Update 2017.07.11: First, thanks to Aaron Meyerowitz for calling me out on an unsupported statement (constant number of iterations), and for supporting (but not proving) my contention above that the answer is yes.
Second, thanks to Yaakov Baruch for providing more support for a yes answer. Finally, thanks to Sebastian Palcoux for providing some more examples on which to ponder.
The additional comments and posting suggest that my main guess above holds, namely that gpf scales downward more than affine maps scale upward. However, Aaron's comment indicates that more is going on with affine maps than I originally claimed. To illustrate, I work with the first map $f$ sending x to 2x+1.

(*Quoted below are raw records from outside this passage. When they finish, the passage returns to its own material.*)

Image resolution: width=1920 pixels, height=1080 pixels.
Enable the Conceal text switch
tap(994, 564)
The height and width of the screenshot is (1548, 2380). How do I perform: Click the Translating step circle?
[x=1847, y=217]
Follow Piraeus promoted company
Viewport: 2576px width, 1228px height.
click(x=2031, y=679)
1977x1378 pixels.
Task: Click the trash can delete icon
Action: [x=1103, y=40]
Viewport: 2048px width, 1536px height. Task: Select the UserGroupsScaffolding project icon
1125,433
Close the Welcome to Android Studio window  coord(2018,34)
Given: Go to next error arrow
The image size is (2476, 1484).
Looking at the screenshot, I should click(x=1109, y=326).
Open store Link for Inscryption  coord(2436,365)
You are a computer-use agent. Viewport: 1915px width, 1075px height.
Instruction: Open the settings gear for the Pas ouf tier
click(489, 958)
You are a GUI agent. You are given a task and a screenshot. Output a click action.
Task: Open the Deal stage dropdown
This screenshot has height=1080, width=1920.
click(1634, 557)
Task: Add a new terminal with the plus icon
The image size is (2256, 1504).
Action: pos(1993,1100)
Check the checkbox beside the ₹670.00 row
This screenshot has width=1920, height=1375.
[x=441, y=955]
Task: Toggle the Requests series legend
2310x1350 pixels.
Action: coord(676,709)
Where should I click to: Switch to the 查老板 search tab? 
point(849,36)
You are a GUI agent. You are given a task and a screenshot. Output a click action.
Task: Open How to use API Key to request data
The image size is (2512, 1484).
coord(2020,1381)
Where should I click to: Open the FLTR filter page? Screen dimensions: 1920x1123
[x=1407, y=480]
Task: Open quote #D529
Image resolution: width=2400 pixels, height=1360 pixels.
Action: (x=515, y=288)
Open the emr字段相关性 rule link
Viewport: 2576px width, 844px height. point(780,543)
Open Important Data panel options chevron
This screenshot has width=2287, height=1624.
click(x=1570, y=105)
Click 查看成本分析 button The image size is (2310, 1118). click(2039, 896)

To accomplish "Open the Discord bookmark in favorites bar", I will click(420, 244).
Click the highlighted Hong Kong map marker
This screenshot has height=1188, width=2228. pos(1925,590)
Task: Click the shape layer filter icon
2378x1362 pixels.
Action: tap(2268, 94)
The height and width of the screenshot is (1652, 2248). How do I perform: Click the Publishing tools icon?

Consider a version of $f$ modulo a large prime $p$, and look at the orbit of 0 under $f$ modulo $p$. The size of the orbit corresponds to the multiplicative period of 2 modulo $p$. When 2 is a primitive root mod $p$, there is only one modulo class that stays outside the orbit of 0, namely $p-1$.
This means that if $f$ iterated k times with an initial prime value $q$ produces k more primes, then all these primes must be 1 less than those primes less than k+1 for which 2 is a primitive root. For Aaron's example of k=17, the primes are all -1 mod (3*5*11*13). Not only that, the primes lie outside a subset of residue classes for a product other primes (7*17*19*23*...) as well.
So the claim of a constant upper bound on the number of iterations is incorrect. However, the initial primes which make it past k, a small number of iterations gets fewer and fewer, and for each smaller prime $p$ has to avoid a certain k many residue classes for that $p$ for $f$ to produce k primes starting from $q$. Based on the numerical data for the affine maps and the effective divisor max among a finite set of maps, constant iterations becomes something like log $q$ many iterations (yet another citation needed) to avoid a composite number. Meanwhile, gpf scaling downward still seems to outweigh scaling upward. Again, not quite an answer.
End Update 2017.07.11
Gerhard "Not Arithmetic Dynamicist Yet (Self-citation)" Paseman, 2017.07.10.